1. Don’t let the physical action come to a complete stop while you figure out what to do. Keep something moving, but don’t get stuck on just one thing. Chalk the cue, walk around the table, etc.
 
2. Stay focused on the table situation and take your time. If it’s a critical juncture of the match, and you’ve gone through your pre-determined moves more than twice, consider taking a break if you have one available. 
 
3. If you still don’t know what to do, do something simple.

 Rushing is also associated with not knowing what to do. You stand there looking at the table without seeing anything promising. You open up your mind for ideas and either get flooded with mental pictures or nothing at all. The longer you stand there, the more the physical action winds down. You can sense the momentum slipping away. Suddenly a clear shot option pops into your mind, and you are so relieved that you jump right down and shoot it without further consideration.
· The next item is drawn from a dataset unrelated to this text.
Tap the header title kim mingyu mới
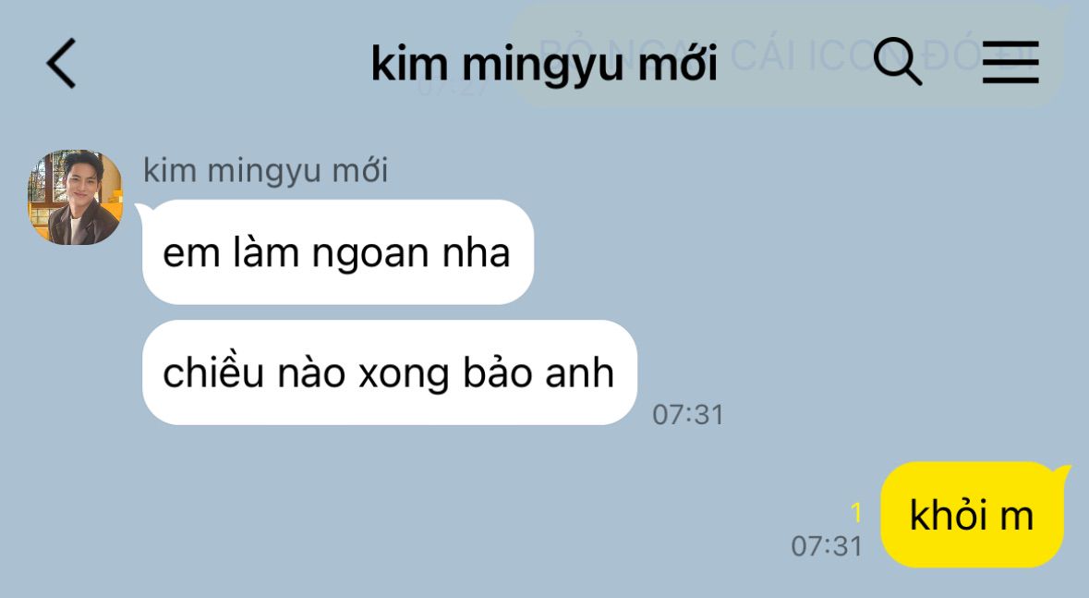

 If you were in the comfort of your own home and asked to come up with the best shot for the same situation, you wouldn’t have acted so hastily. You wouldn’t have chopped your decision-making routine short. You would have looked at the shot, imagined it getting played out on the table, and made a judgment call. If you liked the way it looked, you would have committed yourself and moved into your shot process. If you didn’t, you would have discarded it and asked your calm and silent mind for another. When you’re playing inside of your natural tempo, that’s exactly what you do.
 Good luck & good shootin’!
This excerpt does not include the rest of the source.